HZ.ALİ  (K.A.V)’ NİN  SAHABE  OLAN “MEYSEM  ET-TEMMAR’A (R.A),  KENDİ YANDAŞI  VE SEVENİ OLMASI YÜZÜNDEN NASIL VE KİM TARAFINDAN KATLEDİLECEĞİNİ ONA ÖNCEDEN HABER VERMESİ İLE İLGİLİ HADİS

 

Muhsin Eskiocak

 

 

           Hz. Ali (K.A.V)’nin sahabe olan Meysem Et-Temmar’ın (r.a)  nasıl öldürülüceğini önceden haber vermesi ile ilgili hadisi: Bu hadis Seyid Radi’nin  “El-Hasais” Kitabından,    es-Seyyid Hüseyin   bin   Hamdan El Hasibi’nin “Hidayet’ül  Kübra” kitabından, Meysem et-Temmar’ın (r.a)  oğlu İmran’dan  nakledilmiştir.Meysem et-Temmar’ın  oğlu İmran bin Meysem et-Temmar el-Esedi’dir. Bu zat Hz. İmam Ali Zeynel Abidin’e (A.S)  biat etmiştir. Ve onun şiasındandır.

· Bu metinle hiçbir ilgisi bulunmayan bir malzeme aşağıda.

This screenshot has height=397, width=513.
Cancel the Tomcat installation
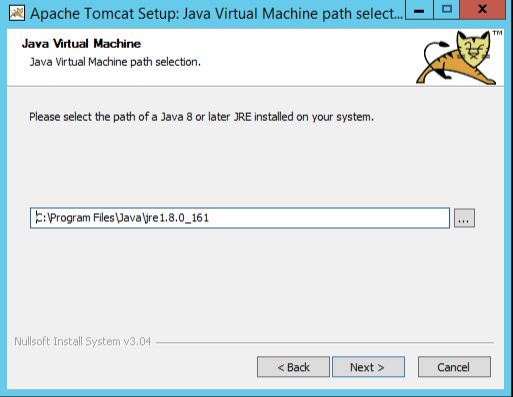[454, 367]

           İmran İbni Meysem (r.a ) hadisi şöyle anlatıyor. Babam Meysem Et-Temmar’dan duydum, dedi ki: Günlerden bir gün mevlam Hz. Ali (K.A.V) beni çağırdı. Ve bana dedi ki: Ey Meysem,  seni  Ümeyye  oğullarından Ubeydullah bin Ziyad  (lakabı “ İbn-i Ebih’tir.” yani  “babasının oğlu” (L.A) .Çünkü Ubeydullah İbn-i Ziyad’ın babası belli değildi. Babası belli olmadığı için böyle lakap takmışlardı.)  yanına çağırıp sana diyecek ki : İmam Ali’den teberri et. Peki sen o anda ne yapacaksın? Mevlam  Ali’ye (K.A.V) dedim ki: Vallahi senden teberri etmeyeceğim ey mevlam! Mevlam Ali  (K.A.V) dedi ki: Vallahi Ubeydullah bin Ziyad seni ellerinden ve ayaklarından hurma ağacına astıracak  ve seni öldürtecek. Meysem dedi ki: Bana bütün yapacaklarına sabredeceğim. Sana olan sevgim yanında onlar bana vız gelir. Mevlam  Ali (K.A.V) dedi ki: Eğer  yanımda olursan, onun  sana yaptıklarına karşı sen hiçbir  acı duymayacaksın. Seni Ömer İbni  Haris’in evinin önündeki hurma ağacına asacaklar.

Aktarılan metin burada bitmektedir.